■ TEXT:
· · · · · · ·

What to make of “postpoining” the election?

Yesterday, this was pretty much all the twitterati could talk about.  Today, it’s hardly a blip (fortunately, because most all Republicans responded mostly appropriately).  It makes me think Dahlia Lithwick’s take is the best I have read on it:

I reside in perfect, permanent equipoise between all three buckets. Yes, Trump’s inane election belches are terrifying as presidential statements about presidential power, even if he cannot legally do what he claims. Yes, it is impossible to hold in our heads every serious presidential failure that demands our attention. (The U.S. death count from COVID passed 150,000 yesterday.) And yes, Trump is, whether strategically, malevolently or haplessly, fomenting massive distrust in the possibility of a free, fair, and safe November election, which will make it easier for him to claim, by any number of arguments, that the election results were fraudulent. Efforts to make sense of the president’s tweets inevitably result in arguments about what is real and what is a distraction from what is real. It’s a perfectly natural response to chaos, but it doesn’t actually help beat back the chaos.

The singular beauty of weaponized chaos muppetry is that one can do all of those bad things at the same time.And the singular purpose of weaponized chaos muppetry is to immediately foment discord among anyone who actually cares about, say, the cratering economy, and the COVID death count, and the Republican failure to protect unemployment benefits, and the integrity of the election, and the continued functioning of imperiled institutions, and about which of those things is the real thing and which is the shiny object. When Steve Bannon reportedly talked in 2018 about how the enemy was the media and how you deal with the media by “flood[ing] the zone with shit,” this is what he was tilting at: If you can just kick up infinite dust storms comprised of infinite particles, each of which may or may not be true or salient or important, you can rapidly get to the point at which everything simultaneously matters too much and nothing seems to matter at all. As Sean Illing at Vox wrote after the impeachment, while the traditional role of propaganda was to flood the airwaves with a coherent narrative, Russian President Vladimir Putin’s contribution to the propaganda field was to use the media to “engineer a fog of disinformation, producing just enough distrust to ensure that the public can never mobilize around a coherent narrative.” The purpose is to sow precisely the kind of dissent that fully paralyzes efforts to organize around any of these crises. And if the sheer exhaustion that comes from fighting all the side battles and screaming about distractions within a fragmented and polarized (and very profitable) media ecosystem brings about a numbness and inability to consume any more of it, well, that too is scored a win.

· · · · · · ·

■ PROVIDED RECORDS:
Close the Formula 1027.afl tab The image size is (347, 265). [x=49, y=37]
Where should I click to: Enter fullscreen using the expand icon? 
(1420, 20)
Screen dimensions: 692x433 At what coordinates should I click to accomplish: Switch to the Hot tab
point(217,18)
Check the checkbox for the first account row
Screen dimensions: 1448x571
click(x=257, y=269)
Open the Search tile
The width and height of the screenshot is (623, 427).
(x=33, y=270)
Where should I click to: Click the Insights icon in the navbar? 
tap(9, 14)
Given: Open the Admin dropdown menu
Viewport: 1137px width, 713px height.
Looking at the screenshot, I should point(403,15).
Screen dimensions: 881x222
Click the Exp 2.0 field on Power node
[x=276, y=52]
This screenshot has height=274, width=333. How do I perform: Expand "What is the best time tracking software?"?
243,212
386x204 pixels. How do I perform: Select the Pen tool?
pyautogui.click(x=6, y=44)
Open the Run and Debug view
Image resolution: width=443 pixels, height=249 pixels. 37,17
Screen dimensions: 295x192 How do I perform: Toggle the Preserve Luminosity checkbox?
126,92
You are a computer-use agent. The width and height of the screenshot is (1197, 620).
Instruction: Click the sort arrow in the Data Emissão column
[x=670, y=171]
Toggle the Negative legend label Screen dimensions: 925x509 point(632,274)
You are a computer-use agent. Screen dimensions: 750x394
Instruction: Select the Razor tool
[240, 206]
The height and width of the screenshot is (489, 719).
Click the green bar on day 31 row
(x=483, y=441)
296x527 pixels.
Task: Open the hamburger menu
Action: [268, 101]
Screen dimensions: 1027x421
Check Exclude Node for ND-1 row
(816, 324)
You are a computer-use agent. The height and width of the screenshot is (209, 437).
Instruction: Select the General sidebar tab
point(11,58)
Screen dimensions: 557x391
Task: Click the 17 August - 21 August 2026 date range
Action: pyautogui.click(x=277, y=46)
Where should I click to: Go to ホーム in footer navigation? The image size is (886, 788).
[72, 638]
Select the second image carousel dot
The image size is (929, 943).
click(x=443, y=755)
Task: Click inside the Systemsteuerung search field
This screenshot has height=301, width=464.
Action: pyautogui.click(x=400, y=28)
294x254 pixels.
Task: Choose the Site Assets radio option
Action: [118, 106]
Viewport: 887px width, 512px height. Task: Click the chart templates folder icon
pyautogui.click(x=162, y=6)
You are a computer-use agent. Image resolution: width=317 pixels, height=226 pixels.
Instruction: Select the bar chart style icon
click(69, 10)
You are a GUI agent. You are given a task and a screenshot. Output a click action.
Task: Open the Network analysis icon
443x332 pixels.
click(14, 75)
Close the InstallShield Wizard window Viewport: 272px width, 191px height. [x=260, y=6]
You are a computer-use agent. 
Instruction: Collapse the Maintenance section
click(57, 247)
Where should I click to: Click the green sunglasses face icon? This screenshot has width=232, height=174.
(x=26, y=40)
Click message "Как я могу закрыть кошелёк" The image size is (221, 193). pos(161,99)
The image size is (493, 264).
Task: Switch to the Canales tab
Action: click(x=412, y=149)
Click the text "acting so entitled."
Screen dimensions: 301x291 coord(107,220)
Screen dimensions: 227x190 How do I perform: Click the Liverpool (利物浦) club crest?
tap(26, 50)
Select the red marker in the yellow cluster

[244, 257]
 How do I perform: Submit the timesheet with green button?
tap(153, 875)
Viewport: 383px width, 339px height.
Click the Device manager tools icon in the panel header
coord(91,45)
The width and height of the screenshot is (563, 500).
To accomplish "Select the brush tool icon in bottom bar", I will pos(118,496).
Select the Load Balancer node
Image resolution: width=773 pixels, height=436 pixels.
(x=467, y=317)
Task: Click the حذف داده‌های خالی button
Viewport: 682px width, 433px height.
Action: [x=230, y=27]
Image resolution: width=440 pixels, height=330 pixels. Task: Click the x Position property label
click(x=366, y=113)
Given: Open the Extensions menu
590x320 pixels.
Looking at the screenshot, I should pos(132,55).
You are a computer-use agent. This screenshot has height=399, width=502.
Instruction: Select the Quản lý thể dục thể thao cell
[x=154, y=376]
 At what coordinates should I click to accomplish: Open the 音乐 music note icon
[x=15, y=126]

· · · · · · ·

■ INSTRUCTIONS TO FOLLOW:
Write out the election post from "I reside in" to "back the chaos.", replacing "equipoise" with "balance". Ignore the material when doing this.

■ EXERCISE RESPONSE:
I reside in perfect, permanent balance between all three buckets. Yes, Trump’s inane election belches are terrifying as presidential statements about presidential power, even if he cannot legally do what he claims. Yes, it is impossible to hold in our heads every serious presidential failure that demands our attention. (The U.S. death count from COVID passed 150,000 yesterday.) And yes, Trump is, whether strategically, malevolently or haplessly, fomenting massive distrust in the possibility of a free, fair, and safe November election, which will make it easier for him to claim, by any number of arguments, that the election results were fraudulent. Efforts to make sense of the president’s tweets inevitably result in arguments about what is real and what is a distraction from what is real. It’s a perfectly natural response to chaos, but it doesn’t actually help beat back the chaos.